• **PROBLEM DETAILS**
Copy the material from the line with "Where should I click to: Click" up to and including the line with "point(524,8)", swapping "logo" for "emblem" and keeping everything else the same. Give only those lines, and leave the pictures out.

• **DATASET**
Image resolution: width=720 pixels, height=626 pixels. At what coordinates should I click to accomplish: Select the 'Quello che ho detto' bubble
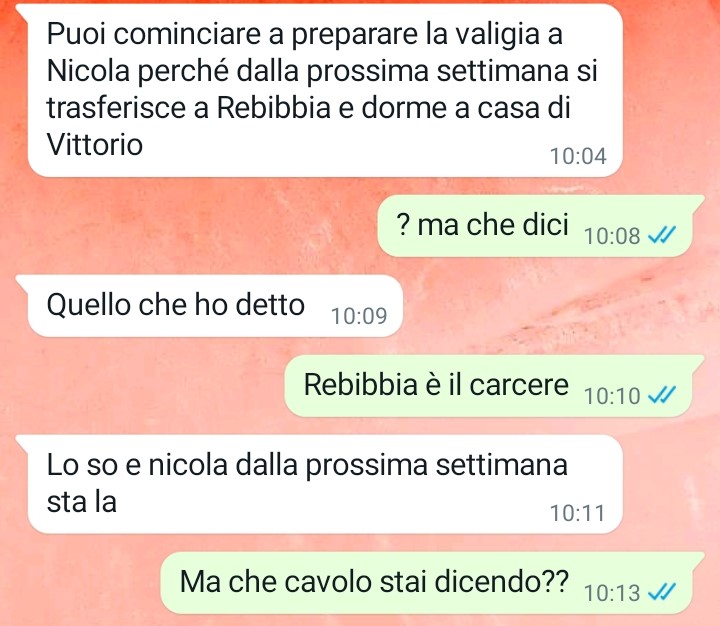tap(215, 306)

==

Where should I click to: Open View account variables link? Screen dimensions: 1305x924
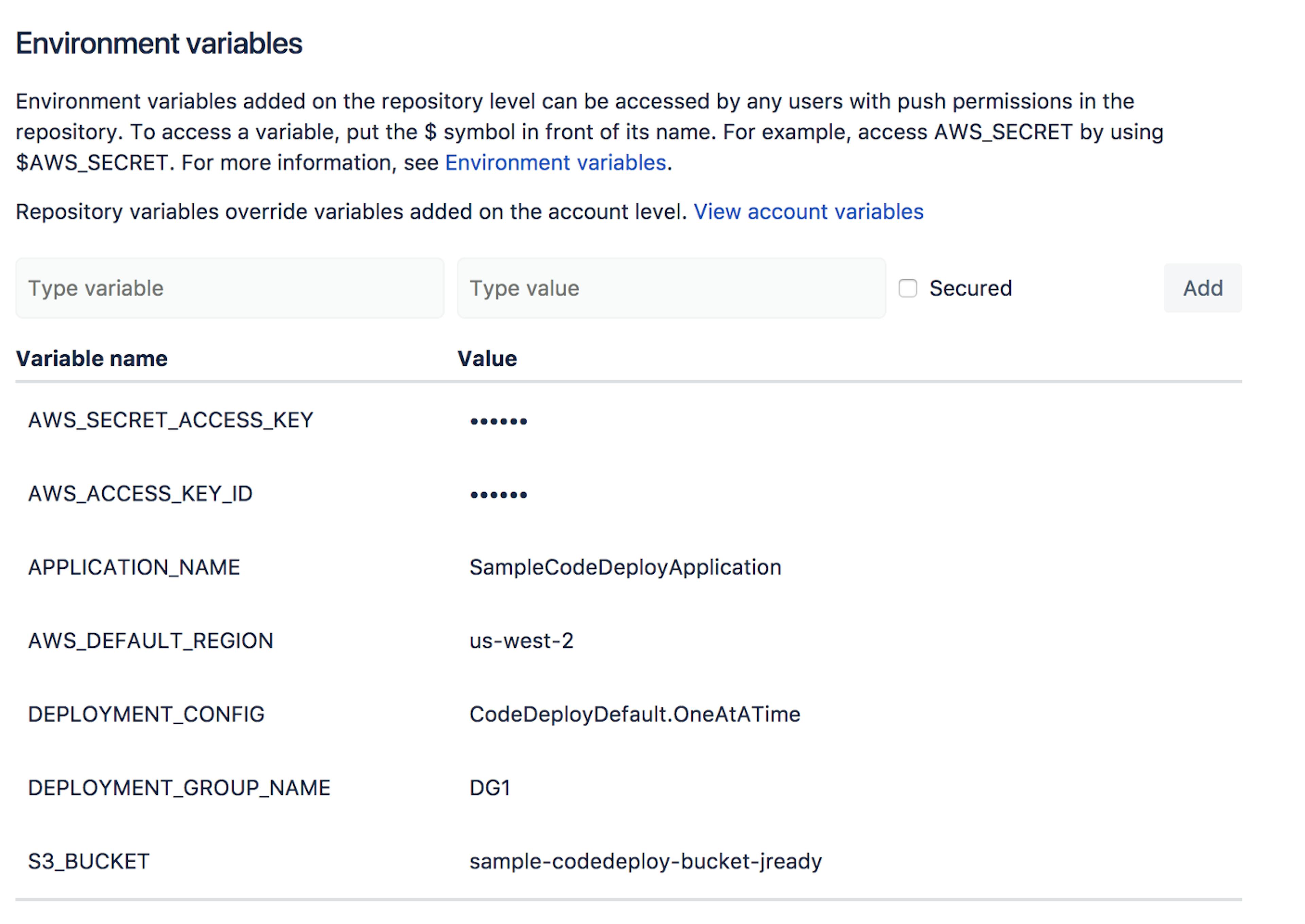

* * *

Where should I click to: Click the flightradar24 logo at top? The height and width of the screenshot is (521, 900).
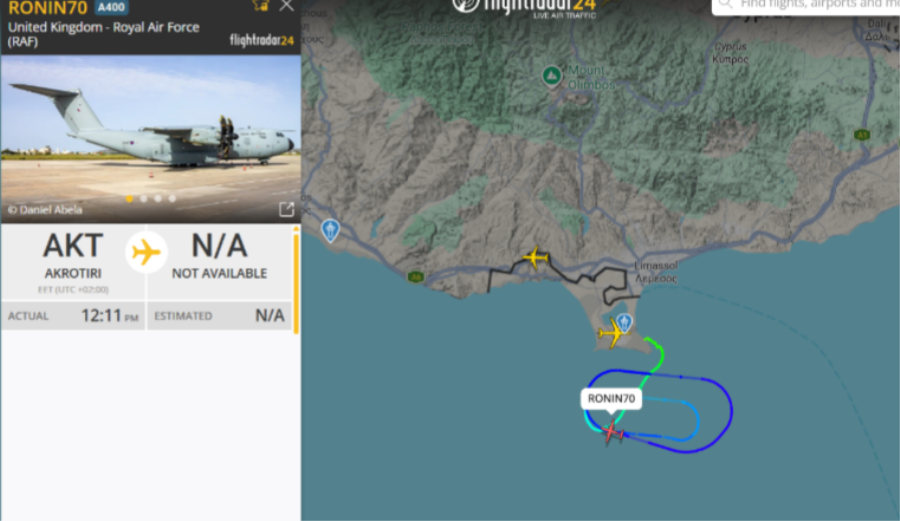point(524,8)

• **FULL RESPONSE**
Where should I click to: Click the flightradar24 emblem at top? The height and width of the screenshot is (521, 900).
point(524,8)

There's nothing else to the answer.